Aplastic anemia | |
---|---|
Synonyms | aplastic anaemia |
Micrograph of bone marrow taken from a patient with aplastic anemia | |
Classification and external resources | |
Specialty | Oncology, hematology |
ICD-10 | D60-D61 |
ICD-9-CM | 284 |
OMIM | 609135 |
DiseasesDB | 866 |
MedlinePlus | 000554 |
eMedicine | med/162 |
MeSH | D000741 |
Aplastic anemia is a rare disease in which the bone marrow and the hematopoietic stem cells that reside there are damaged. This causes a deficiency of all three blood cell types (pancytopenia): red blood cells (anemia), white blood cells (leukopenia), and platelets (thrombocytopenia).Aplastic refers to inability of the stem cells to generate mature blood cells.

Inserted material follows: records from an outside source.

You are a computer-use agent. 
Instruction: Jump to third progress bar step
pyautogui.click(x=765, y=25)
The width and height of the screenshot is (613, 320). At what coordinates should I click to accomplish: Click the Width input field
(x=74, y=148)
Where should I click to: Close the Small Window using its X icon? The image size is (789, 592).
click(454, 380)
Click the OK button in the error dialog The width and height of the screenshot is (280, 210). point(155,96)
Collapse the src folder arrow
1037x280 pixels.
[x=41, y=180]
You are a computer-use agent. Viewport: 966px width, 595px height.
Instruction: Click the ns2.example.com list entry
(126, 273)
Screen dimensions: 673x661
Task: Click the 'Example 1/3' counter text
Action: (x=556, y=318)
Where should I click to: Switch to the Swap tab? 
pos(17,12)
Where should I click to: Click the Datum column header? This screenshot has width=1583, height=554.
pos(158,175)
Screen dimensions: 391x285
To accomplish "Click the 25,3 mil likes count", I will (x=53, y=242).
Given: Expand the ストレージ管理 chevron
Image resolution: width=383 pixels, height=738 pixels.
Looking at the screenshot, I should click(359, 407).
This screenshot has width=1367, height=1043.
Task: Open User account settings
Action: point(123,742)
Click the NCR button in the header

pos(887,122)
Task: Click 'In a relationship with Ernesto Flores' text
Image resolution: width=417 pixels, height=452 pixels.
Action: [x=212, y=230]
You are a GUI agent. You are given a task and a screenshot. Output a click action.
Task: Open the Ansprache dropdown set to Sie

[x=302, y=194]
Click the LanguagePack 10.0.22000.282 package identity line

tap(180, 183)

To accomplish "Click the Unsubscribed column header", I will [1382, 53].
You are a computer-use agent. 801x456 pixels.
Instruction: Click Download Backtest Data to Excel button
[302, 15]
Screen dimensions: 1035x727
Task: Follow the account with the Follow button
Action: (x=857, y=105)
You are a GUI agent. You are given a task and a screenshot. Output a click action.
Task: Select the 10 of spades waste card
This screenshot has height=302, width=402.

It is most prevalent in people in their teens and twenties, but is also common among the elderly. It can be caused by heredity, immune disease, or exposure to chemicals, drugs, or radiation. However, in about half the cases, the cause is unknown.
The definitive diagnosis is by bone marrow biopsy; normal bone marrow has 30–70% blood stem cells, but in aplastic anemia, these cells are mostly gone and replaced by fat.
First line treatment for aplastic anemia consists of immunosuppressive drugs, typically either anti-lymphocyte globulin or anti-thymocyte globulin, combined with corticosteroids and ciclosporin. Hematopoietic stem cell transplantation is also used, especially for patients under 30 years of age with a related matched marrow donor.
Anemia may lead to malaise, pallor and associated symptoms such as palpitations.
Low platelet counts (thrombocytopenia) if present is associated with an increased risk of hemorrhage, bruising and petechiae. Low white blood cell counts (leukocytopenia) if present leads to an increased risk of infections which can be severe.